Las diferencias son enriquecedoras y es necesario, por supuesto, el debate, tanto entre oficialismo y oposición como hacia adentro de cada espacio político. Pero la discusión debe reconocer las fronteras del respeto y el reconocimiento del otro, sin caer en la virulencia ni en la descalificación del adversario. Es un momento dramático de la Argentina, en el que la capacidad de tender puentes y sentarse a dialogar será el activo más importante para construir una esperanza. Si no encontramos esos caminos del encuentro, el país quedará entrampado en una polarización inconducente. El riesgo es que esa trampa acelere una crisis de consecuencias imprevisibles y engendre la tentación de aventuras radicalizadas y autoritarias.

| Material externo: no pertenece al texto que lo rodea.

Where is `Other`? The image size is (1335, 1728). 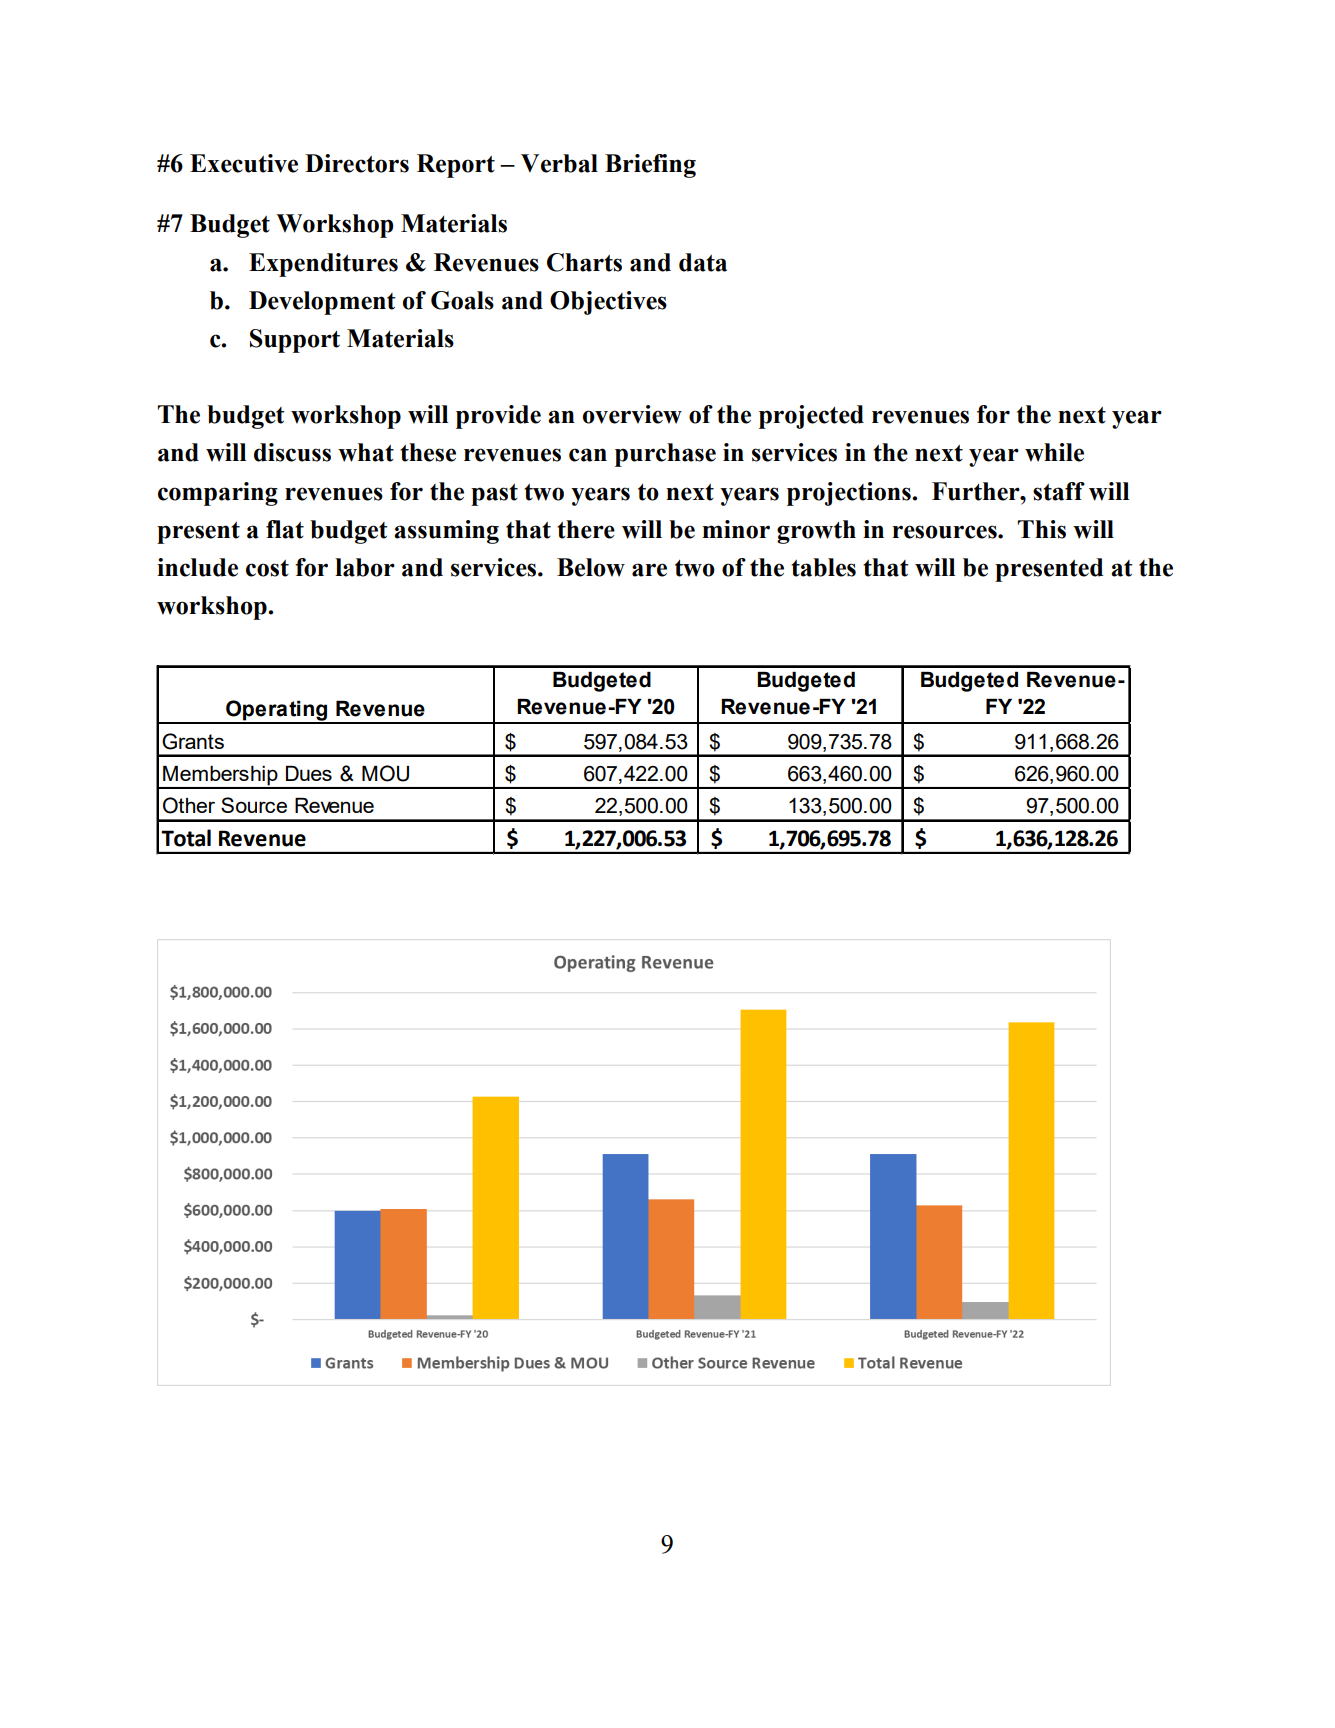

En estos meses se ha visto que, a través del diálogo, es posible construir soluciones y caminar sobre tierra firme. La renegociación de los vencimientos de deuda fue un ejemplo de consenso al servicio de objetivos superiores. Lo mismo vimos en la primera etapa del desafío que impuso la pandemia. Pero hemos visto, también, el peligro de abandonar esa búsqueda de acuerdos y el fracaso de aquellos atajos que se intentan con prepotencia. Vicentin, la reforma judicial y la quita de recursos a la Ciudad de Buenos Aires son ejemplos de la falta de diálogo. Son ejemplos, también, de las tensiones que abren nuevos conflictos en lugar de aportar las respuestas que espera la sociedad. No encontraremos fórmulas mágicas ni soluciones inmediatas. Pero está claro que nuestra única posibilidad está en la mesa del consenso. Podremos discutir estrategias, matices, herramientas y prioridades, pero tenemos la obligación histórica de acordar objetivos comunes y construir, sin demagogias ni oportunismos, verdaderas políticas de Estado.

La Argentina se debe a sí misma la epopeya de la reconstrucción. No es una tarea de unos o de otros. Es una tarea que nos convoca a todos. Y que nos exige humildad, esfuerzo, moderación y apertura. Ojalá seamos capaces.